■ PROBLEM TO WORK ON:
Present everything from the line containing "The width and height of the screenshot is (995, 560)." down to the line containing "click(683, 391)" in the entries below as a Markdown table with the columns Row and Line, numbering each row and leaving out any blank lines.

■ DATA SECTION:
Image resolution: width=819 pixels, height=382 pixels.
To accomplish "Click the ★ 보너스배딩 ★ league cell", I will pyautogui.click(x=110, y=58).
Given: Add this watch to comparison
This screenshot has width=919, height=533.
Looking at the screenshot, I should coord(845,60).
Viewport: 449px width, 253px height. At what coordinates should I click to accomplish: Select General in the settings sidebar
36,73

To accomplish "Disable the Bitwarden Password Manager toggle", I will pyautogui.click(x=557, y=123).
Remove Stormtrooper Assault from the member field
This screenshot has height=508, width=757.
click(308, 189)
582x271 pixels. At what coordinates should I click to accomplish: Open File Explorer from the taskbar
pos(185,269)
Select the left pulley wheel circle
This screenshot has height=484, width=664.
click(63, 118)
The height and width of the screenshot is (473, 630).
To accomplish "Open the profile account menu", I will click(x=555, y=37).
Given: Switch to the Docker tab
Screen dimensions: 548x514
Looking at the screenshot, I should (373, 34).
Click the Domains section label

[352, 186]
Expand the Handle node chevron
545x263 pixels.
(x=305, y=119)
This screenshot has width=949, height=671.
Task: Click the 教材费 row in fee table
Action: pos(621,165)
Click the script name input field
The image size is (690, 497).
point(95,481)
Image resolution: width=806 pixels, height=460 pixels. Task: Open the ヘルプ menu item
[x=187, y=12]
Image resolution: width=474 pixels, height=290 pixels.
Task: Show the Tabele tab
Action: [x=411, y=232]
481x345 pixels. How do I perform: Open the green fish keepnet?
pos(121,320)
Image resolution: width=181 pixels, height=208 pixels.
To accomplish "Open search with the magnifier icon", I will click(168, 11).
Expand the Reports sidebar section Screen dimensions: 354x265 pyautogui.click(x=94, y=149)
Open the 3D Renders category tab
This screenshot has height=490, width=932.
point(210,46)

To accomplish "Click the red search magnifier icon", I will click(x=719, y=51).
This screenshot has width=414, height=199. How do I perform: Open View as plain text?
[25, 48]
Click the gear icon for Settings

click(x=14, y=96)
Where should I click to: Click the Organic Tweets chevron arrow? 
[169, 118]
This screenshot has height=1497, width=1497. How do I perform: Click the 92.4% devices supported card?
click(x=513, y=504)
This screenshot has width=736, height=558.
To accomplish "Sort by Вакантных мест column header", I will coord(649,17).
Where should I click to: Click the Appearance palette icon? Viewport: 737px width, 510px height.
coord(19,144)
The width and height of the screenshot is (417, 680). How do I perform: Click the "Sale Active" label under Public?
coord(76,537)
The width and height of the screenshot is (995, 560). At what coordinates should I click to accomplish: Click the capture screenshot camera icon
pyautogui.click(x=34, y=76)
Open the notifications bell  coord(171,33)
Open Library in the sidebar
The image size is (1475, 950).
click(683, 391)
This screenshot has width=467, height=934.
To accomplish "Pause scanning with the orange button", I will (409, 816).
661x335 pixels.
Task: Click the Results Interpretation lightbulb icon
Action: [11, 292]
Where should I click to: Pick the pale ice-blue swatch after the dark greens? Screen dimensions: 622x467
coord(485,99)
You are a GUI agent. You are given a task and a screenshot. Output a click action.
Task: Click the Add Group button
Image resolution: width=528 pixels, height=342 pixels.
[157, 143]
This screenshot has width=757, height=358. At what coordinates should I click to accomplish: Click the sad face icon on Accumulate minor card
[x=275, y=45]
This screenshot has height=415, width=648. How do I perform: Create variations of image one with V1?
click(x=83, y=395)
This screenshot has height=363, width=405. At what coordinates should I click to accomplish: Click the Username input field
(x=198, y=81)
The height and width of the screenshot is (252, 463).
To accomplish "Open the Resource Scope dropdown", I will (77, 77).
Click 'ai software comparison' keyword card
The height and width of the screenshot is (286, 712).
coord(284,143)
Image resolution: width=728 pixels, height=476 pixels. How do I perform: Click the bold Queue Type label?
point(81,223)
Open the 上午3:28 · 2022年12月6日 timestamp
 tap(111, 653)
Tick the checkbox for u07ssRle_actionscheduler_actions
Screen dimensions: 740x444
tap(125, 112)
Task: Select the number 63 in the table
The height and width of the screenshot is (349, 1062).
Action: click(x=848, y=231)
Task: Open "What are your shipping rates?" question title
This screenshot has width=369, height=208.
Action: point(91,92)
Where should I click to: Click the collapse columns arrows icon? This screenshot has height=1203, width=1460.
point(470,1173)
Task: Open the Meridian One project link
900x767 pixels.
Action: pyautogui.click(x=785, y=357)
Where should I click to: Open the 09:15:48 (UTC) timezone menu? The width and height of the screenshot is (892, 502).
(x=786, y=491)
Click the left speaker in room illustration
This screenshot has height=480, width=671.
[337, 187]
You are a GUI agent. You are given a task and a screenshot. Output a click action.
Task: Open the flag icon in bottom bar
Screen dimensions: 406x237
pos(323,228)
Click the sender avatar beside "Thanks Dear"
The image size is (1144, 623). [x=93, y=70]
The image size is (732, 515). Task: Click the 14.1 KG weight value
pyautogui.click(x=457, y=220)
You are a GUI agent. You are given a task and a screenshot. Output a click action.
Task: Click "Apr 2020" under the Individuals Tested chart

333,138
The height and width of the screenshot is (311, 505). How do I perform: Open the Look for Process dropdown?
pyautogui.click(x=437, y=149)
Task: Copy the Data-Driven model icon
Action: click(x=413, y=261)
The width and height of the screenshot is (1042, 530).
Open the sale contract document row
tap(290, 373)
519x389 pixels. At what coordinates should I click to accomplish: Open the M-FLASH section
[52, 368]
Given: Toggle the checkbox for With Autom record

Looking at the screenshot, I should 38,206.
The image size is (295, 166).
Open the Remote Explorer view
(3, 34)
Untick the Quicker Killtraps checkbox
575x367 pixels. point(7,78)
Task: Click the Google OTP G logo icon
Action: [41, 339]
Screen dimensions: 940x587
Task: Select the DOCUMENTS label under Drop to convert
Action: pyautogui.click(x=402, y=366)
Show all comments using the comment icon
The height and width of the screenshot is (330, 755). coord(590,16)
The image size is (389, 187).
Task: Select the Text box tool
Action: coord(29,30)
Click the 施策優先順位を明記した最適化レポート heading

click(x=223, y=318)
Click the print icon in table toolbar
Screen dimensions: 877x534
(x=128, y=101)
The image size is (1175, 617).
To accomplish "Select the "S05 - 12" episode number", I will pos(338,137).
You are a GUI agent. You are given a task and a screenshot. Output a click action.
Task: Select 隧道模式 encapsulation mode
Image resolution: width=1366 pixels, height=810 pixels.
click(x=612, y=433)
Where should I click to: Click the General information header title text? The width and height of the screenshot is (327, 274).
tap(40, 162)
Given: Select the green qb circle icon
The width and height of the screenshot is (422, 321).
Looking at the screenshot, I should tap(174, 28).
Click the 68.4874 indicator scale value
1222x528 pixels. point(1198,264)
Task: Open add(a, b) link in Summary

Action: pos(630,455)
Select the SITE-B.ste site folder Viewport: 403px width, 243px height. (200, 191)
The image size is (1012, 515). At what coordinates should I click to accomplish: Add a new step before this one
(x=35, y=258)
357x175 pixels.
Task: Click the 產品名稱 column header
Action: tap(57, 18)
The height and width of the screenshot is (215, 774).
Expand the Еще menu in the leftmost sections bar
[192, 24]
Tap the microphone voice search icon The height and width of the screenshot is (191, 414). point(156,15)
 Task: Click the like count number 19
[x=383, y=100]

■ TASK SOLUTION:
| Row | Line |
|---|---|
| 1 | The width and height of the screenshot is (995, 560). At what coordinates should I click to accomplish: Click the capture screenshot camera icon |
| 2 | pyautogui.click(x=34, y=76) |
| 3 | Open the notifications bell  coord(171,33) |
| 4 | Open Library in the sidebar |
| 5 | The image size is (1475, 950). |
| 6 | click(683, 391) |